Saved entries
────────

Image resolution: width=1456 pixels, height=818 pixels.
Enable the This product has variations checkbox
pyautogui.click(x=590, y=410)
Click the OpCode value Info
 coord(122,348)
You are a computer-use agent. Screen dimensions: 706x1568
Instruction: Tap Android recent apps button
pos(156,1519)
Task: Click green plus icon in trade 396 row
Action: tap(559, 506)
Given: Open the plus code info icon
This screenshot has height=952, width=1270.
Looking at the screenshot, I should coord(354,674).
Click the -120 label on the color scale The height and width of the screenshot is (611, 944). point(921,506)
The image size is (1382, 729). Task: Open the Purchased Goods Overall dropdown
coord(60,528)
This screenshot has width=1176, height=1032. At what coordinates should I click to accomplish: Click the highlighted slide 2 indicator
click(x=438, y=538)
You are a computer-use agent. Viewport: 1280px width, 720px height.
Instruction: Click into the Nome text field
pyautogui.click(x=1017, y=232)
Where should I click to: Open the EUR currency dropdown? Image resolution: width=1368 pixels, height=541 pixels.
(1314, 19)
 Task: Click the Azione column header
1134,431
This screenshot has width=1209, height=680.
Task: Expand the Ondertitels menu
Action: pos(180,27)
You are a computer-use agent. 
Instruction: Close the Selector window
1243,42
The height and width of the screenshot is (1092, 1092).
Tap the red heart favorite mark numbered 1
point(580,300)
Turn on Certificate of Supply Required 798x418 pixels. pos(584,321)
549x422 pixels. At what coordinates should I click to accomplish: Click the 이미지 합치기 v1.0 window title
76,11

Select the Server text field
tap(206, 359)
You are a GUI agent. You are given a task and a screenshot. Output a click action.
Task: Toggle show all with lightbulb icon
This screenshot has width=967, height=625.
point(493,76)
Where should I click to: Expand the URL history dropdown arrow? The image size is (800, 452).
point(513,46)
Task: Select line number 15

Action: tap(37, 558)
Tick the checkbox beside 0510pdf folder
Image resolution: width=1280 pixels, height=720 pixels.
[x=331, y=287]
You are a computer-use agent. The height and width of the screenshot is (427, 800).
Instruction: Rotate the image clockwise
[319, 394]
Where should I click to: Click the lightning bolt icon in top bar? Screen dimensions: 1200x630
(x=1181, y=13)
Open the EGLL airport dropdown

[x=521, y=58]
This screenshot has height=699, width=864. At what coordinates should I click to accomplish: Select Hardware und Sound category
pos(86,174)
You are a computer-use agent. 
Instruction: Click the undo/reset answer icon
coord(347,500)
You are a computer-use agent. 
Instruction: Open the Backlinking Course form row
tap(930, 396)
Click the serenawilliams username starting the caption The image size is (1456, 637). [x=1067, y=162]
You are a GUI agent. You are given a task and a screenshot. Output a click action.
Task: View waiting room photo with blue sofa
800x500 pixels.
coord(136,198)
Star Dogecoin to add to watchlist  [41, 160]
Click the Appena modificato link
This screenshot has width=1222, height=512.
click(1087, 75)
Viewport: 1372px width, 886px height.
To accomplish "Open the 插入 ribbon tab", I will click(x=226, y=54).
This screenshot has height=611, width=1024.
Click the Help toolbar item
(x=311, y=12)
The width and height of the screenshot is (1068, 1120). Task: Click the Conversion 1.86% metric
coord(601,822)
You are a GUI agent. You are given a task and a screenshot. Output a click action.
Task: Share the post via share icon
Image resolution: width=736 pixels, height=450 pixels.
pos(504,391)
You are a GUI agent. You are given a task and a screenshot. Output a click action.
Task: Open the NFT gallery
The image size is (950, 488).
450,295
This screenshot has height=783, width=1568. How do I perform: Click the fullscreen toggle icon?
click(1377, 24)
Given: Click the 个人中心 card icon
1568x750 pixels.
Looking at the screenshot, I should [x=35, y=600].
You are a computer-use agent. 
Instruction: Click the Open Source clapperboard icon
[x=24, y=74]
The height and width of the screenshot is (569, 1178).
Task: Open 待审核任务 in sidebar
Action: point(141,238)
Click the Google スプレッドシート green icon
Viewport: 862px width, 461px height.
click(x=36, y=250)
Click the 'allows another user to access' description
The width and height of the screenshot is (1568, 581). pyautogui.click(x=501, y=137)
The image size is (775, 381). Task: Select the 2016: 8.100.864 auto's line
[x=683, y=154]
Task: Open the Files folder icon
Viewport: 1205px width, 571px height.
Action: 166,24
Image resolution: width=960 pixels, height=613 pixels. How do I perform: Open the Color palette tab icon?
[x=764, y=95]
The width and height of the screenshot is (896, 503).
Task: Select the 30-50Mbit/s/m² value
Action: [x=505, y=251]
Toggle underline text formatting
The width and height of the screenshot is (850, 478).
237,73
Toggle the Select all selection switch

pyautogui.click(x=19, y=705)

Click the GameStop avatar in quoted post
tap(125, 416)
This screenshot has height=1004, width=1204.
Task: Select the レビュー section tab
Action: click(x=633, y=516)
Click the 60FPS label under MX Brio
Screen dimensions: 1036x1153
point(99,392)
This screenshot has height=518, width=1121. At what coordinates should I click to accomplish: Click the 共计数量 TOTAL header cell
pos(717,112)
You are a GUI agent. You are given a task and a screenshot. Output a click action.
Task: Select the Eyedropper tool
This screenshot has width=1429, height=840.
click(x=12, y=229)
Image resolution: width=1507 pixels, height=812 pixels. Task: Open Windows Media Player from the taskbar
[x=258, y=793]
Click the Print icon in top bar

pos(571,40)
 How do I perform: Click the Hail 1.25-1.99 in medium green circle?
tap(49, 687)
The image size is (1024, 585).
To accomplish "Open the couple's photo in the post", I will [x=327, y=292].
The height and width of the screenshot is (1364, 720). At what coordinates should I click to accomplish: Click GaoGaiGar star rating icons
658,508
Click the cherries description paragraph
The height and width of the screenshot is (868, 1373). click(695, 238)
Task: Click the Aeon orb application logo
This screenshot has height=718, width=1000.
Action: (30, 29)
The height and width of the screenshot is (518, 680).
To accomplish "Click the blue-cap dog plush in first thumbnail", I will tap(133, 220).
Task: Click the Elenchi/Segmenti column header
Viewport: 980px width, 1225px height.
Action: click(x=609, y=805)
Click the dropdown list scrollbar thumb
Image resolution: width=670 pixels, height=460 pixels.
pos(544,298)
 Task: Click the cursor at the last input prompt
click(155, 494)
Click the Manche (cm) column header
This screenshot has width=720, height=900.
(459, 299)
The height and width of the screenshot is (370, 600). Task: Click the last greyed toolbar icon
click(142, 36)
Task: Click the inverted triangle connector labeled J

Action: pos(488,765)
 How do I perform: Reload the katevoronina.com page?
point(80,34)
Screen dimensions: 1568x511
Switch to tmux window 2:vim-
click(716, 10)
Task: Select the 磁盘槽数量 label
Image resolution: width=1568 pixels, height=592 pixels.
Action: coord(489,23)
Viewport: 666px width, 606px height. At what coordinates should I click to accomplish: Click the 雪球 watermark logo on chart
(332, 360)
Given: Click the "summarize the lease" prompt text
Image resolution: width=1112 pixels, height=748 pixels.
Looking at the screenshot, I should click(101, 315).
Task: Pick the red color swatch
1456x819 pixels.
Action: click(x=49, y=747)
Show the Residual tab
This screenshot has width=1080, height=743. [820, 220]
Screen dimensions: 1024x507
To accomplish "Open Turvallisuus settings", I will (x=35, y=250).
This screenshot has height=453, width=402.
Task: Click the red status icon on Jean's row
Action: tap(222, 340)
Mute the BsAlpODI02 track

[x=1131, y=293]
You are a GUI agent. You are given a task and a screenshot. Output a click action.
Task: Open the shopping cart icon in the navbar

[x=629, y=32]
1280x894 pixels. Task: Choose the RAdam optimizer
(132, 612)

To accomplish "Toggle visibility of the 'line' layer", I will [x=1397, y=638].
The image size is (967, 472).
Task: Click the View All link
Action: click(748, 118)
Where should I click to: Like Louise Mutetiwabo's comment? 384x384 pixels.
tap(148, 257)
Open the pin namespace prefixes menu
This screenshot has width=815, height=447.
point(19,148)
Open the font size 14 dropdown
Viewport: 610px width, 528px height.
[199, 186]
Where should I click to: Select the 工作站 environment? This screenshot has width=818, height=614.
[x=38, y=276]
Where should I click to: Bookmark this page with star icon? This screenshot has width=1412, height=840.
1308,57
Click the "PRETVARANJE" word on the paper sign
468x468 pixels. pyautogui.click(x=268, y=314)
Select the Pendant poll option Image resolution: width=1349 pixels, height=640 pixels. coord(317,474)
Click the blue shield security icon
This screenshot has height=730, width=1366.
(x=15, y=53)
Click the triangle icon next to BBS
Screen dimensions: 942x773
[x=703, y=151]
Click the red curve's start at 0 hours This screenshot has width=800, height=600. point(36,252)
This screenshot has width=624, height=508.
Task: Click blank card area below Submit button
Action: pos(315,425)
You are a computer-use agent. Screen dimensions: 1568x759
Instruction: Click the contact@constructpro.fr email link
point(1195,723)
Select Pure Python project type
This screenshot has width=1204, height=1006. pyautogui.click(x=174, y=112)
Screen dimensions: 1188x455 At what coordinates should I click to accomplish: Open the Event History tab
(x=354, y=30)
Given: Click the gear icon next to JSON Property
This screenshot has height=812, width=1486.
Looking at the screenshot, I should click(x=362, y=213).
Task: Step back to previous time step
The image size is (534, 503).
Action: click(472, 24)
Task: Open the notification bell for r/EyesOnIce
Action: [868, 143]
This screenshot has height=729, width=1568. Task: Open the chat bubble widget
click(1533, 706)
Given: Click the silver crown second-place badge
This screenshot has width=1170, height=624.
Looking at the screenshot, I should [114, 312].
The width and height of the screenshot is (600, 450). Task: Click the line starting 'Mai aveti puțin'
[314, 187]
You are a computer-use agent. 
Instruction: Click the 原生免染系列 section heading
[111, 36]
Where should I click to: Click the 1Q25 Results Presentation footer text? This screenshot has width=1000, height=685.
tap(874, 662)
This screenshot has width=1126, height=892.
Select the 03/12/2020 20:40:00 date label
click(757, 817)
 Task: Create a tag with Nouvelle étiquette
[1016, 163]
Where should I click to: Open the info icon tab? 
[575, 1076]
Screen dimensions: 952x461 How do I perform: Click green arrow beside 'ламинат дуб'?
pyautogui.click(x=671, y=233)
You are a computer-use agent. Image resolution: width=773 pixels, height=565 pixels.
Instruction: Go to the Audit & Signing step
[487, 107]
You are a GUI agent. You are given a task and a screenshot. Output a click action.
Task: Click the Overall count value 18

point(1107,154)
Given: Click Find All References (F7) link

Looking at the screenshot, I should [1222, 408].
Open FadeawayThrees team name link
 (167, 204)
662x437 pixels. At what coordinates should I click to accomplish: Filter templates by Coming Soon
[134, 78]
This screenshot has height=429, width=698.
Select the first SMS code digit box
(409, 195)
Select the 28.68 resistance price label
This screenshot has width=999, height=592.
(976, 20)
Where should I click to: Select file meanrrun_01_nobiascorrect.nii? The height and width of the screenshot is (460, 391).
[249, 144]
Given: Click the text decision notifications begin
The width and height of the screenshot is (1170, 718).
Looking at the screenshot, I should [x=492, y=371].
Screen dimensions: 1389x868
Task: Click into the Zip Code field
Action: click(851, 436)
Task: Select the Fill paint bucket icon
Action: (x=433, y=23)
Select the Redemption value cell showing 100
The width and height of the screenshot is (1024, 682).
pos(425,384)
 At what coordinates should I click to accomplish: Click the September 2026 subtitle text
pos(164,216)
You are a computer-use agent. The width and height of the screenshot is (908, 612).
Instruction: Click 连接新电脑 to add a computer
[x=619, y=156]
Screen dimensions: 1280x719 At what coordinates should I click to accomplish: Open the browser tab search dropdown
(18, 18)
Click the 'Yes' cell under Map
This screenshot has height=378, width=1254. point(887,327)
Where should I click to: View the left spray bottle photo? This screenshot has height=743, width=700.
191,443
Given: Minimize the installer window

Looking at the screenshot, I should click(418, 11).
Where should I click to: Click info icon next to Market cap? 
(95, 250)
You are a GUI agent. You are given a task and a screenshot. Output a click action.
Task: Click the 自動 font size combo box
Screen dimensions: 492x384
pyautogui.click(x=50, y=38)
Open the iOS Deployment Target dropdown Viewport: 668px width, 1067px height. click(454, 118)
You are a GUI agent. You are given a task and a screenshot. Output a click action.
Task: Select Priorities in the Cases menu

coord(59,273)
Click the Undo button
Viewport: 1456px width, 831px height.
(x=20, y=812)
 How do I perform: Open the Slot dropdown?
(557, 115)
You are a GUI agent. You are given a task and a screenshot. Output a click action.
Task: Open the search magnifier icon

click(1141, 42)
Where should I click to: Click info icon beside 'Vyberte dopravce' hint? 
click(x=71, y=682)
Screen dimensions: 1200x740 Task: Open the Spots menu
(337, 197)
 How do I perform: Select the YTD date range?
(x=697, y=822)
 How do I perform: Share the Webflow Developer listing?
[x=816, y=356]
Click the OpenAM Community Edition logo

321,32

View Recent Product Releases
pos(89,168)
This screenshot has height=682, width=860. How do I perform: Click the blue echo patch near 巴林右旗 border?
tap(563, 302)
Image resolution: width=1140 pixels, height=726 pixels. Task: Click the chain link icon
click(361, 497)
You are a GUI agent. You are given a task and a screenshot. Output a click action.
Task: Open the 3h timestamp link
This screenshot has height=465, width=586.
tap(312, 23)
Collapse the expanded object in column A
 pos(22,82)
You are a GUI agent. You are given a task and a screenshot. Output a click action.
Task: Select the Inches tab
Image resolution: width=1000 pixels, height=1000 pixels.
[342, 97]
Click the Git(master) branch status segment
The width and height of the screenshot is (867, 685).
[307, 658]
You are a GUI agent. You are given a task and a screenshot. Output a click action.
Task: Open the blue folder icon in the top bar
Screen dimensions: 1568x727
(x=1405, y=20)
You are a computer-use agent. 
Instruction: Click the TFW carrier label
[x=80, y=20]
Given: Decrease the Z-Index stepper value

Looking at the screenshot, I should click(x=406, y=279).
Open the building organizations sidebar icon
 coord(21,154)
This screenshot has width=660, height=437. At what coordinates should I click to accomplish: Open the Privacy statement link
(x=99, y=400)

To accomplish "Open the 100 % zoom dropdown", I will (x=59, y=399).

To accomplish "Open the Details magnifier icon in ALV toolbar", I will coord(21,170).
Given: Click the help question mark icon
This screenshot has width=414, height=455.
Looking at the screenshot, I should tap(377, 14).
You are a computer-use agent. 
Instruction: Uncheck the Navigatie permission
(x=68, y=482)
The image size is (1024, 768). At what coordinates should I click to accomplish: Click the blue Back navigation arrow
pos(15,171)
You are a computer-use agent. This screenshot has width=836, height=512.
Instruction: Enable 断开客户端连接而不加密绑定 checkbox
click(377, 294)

────────

> [What is expected]: Of the entries listed above, reproduce only the lines starting at the line containing "Task: Click the inverted" and ending at the line containing "Screen dimensions: 1024x507". Include both, exactly as they stand.

> [Answer]:
Task: Click the inverted triangle connector labeled J

Action: pos(488,765)
 How do I perform: Reload the katevoronina.com page?
point(80,34)
Screen dimensions: 1568x511
Switch to tmux window 2:vim-
click(716, 10)
Task: Select the 磁盘槽数量 label
Image resolution: width=1568 pixels, height=592 pixels.
Action: coord(489,23)
Viewport: 666px width, 606px height. At what coordinates should I click to accomplish: Click the 雪球 watermark logo on chart
(332, 360)
Given: Click the "summarize the lease" prompt text
Image resolution: width=1112 pixels, height=748 pixels.
Looking at the screenshot, I should click(101, 315).
Task: Pick the red color swatch
1456x819 pixels.
Action: click(x=49, y=747)
Show the Residual tab
This screenshot has width=1080, height=743. [820, 220]
Screen dimensions: 1024x507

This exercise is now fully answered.